Se per un periodo di tempo, come è successo a me, non si ha modo di visitare musei e gallerie l’unico rimedio è ricorrere a magre consolazioni come riviste o libri per riempirsi gli occhi con un po’ d’arte. Che poi leggere male non fa, anzi, soprattutto se si tratta di “Vedere ad alta voce – 10 anni di arte a New York dalle pagine del Village Voice” di Jerry Saltz edito da Postmedia.
Quella che seguirà sarà una breve declamazione del mio innamoramento. Non lasciatevi ingannare: la prima impressione sarà di un libro poco accattivante, dalla carta di scarsa qualità e dall’impaginazione senza gusto; ma il contenuto è illuminante. La scrittura di Salz è asciutta e arguta, come lui stesso dice non parla il critichese, ma usa il cervello, riflette e racconta al lettore i suoi pensieri in maniera chiara e diretta. E i suoi pensieri non sono mai scontati.

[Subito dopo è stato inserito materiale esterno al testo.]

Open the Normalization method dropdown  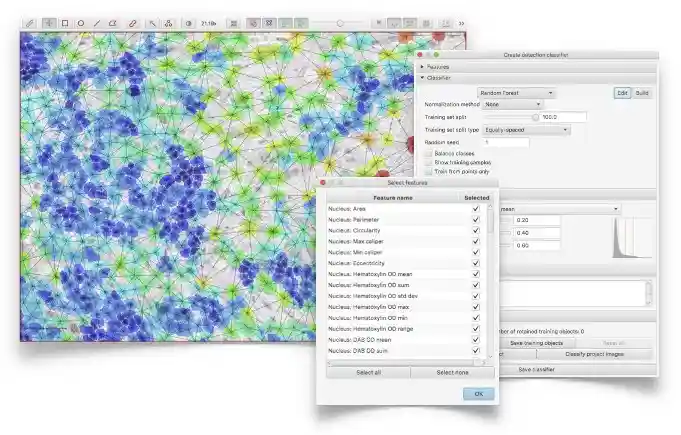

In poche parole fa esattamente quello che dovrebbero fare tutti i critici e giornalisti d’arte, ma che a quanto pare nessuno fa, negli Stati Uniti come in Italia. Non voglio nemmeno soffermarmi sul fatto che prima di iniziare a scrivere ha fatto l’artista per breve tempo, in seguito il camionista e solo a quarantanni passati abbia deciso che voleva partecipare al mondo dell’arte. Lui stesso racconta che non aveva mai scritto nulla prima della sua prima rubrica su Arts Magazine. Poi dicono che il sogno americano non esiste più…
La cosa più interessante di questa raccolta di articoli è che coprono esattamente gli anni prima della famosa crisi che ci ha investiti e passando da una galleria di New York all’altra Salz traccia involontariamente un quadro generale dello spirito che si respirava allora, delle tendenze e delle evoluzioni dell’arte.
Certamente si tratta di una raccolta di punti di vista a senso unico su esposizioni che difficilmente avremo visto, ma col suo fare scanzonato e ironico, il critico riesce a coinvolgerci e renderci partecipi. Uno scorcio sull’arte contemporanea fresco e nuovo che permette con un solo sguardo di vedere ad alta voce.